Critics of Marketplace: Households agree that Equifax's chief sin was breaking the first rule of informational privacy: Information disclosed for one purpose should not be used for another purpose without the subject's consent. First suggested in the early '70s, this principle is embodied in the European Community's proposed privacy regulations and endorsed by virtually every privacy advocate. But although the rule seems quite reasonable, nailing down its implications in the real world is tricky.

Much depends on how you define "consent" and what you think constitutes "another purpose." Under a loose interpretation, your information would be fair game once you revealed it to anyone, unless you explicitly indicated otherwise. Under a strict interpretation, you would have to specifically authorize every transfer of information. At one extreme, you might find total strangers privy to sensitive and perhaps embarrassing information about you—your salary, the movies you see, the self-help books you buy. At the other extreme, investigative reporters might have to give advance notice to the subjects of their exposés, and many common business practices—such as renting customer lists and soliciting orders by mail—could become prohibitively expensive.

Businesses with operations in Europe are worried that they will soon be at the mercy of E.C. bureaucrats charged with making such decisions. As proposed, the E.C. privacy regulations would require businesses to get explicit permission for secondary uses. For example, a magazine with European subscribers would have to obtain consent from each one before selling or renting their names and addresses to direct marketers. The standard practice now is to notify subscribers that they can ask to be removed from such lists. If they don't, it's assumed that they have consented. By reversing that assumption, the E.C. would effectively ban the rental of subscription lists by making them too costly to be worthwhile.

#### [Given information]
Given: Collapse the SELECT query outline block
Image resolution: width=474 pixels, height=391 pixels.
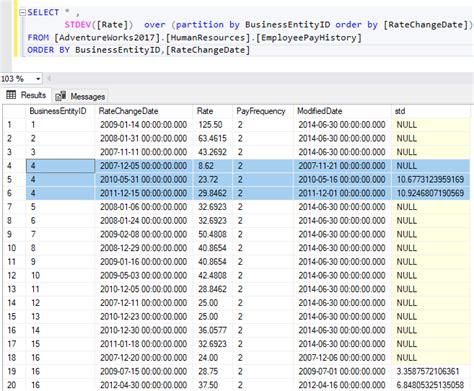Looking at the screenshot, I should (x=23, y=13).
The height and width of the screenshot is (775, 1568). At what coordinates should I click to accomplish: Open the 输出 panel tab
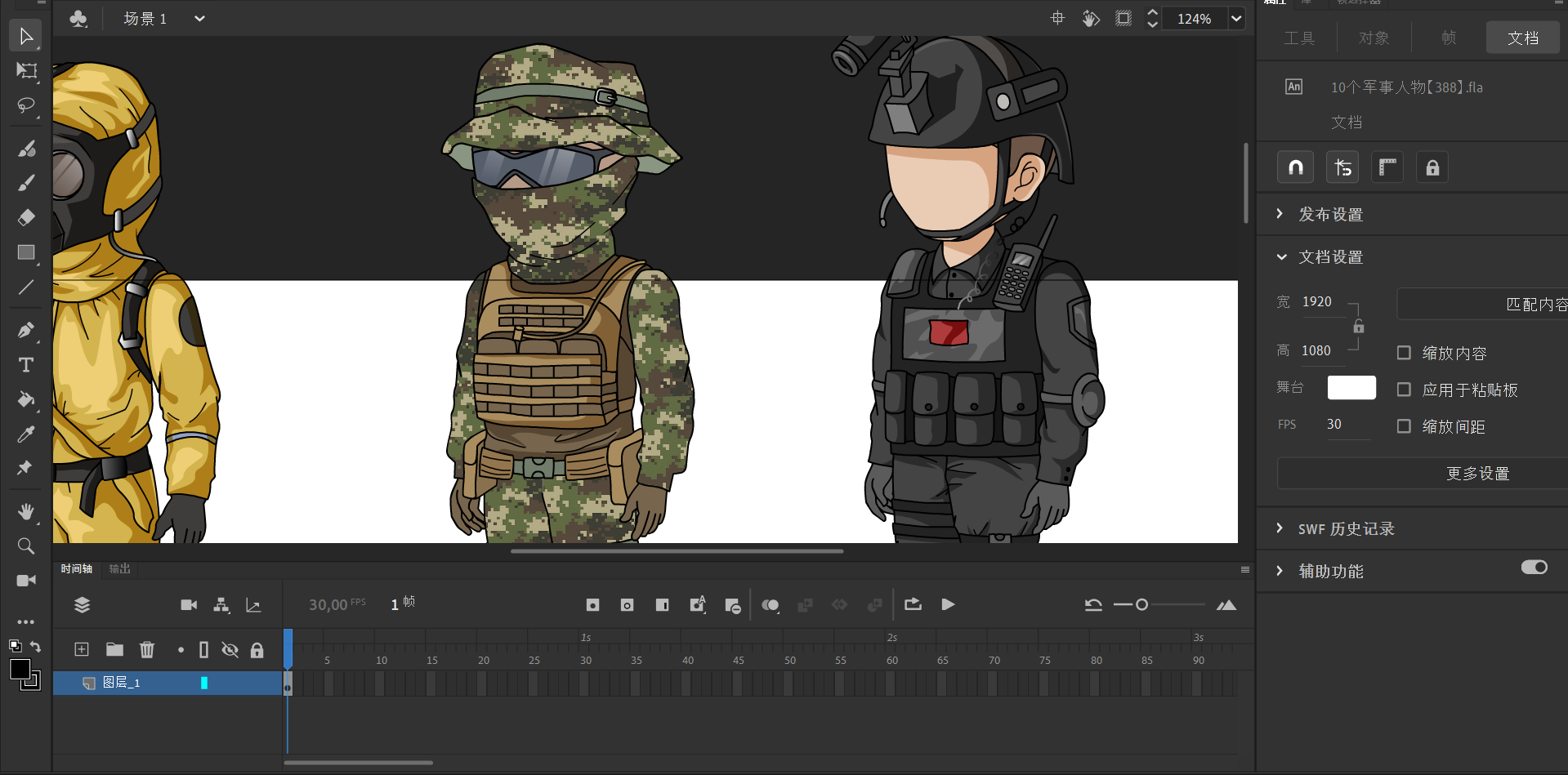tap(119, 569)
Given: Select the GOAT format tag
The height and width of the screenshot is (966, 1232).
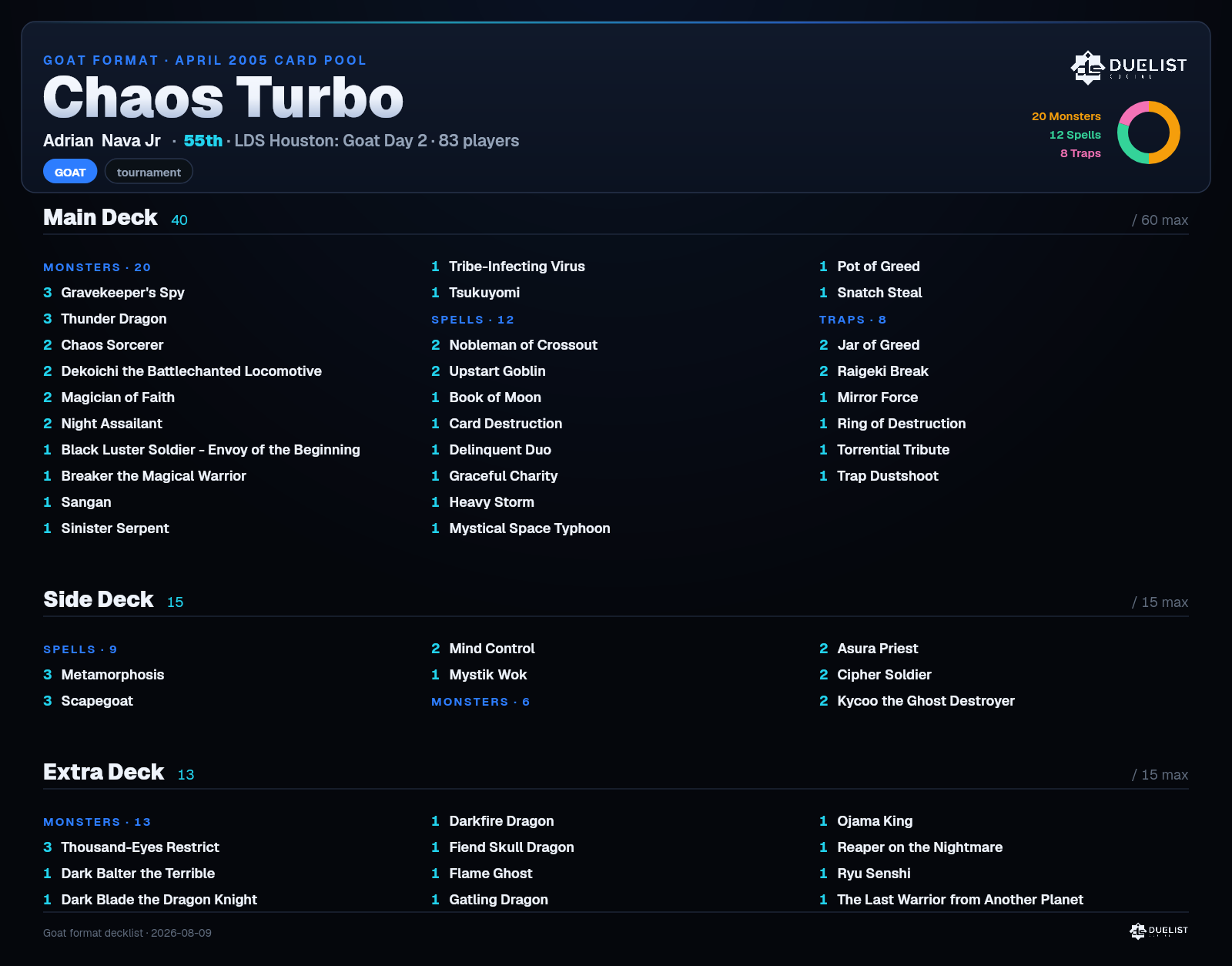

#### [Work to do]
1. According to the privacy passage, when was the principle about information disclosed for one purpose first suggested?
2. In the privacy passage, please change "Equifax" to "the company" and give the part starting at "Critics of Marketplace: Households" and ending at "world is tricky.".
3. Say whether each statement agrees with the privacy passage, answering yes or no and quoting the deciding words. (a) The proposed E.C. regulations would require businesses to get explicit permission for secondary uses. (b) The standard practice now is to obtain each subscriber's consent before renting their names to direct marketers. (c) Under a strict interpretation, you would have to specifically authorize every transfer of information.
The lines above come from a separate source.

#### [Solution set]
1. In the early '70s.

2.
Critics of Marketplace: Households agree that the company's chief sin was breaking the first rule of informational privacy: Information disclosed for one purpose should not be used for another purpose without the subject's consent. First suggested in the early '70s, this principle is embodied in the European Community's proposed privacy regulations and endorsed by virtually every privacy advocate. But although the rule seems quite reasonable, nailing down its implications in the real world is tricky.

3.
(a) Yes: "the E.C. privacy regulations would require businesses to get explicit permission for secondary uses."
(b) No: "The standard practice now is to notify subscribers that they can ask to be removed from such lists."
(c) Yes: "Under a strict interpretation, you would have to specifically authorize every transfer of information."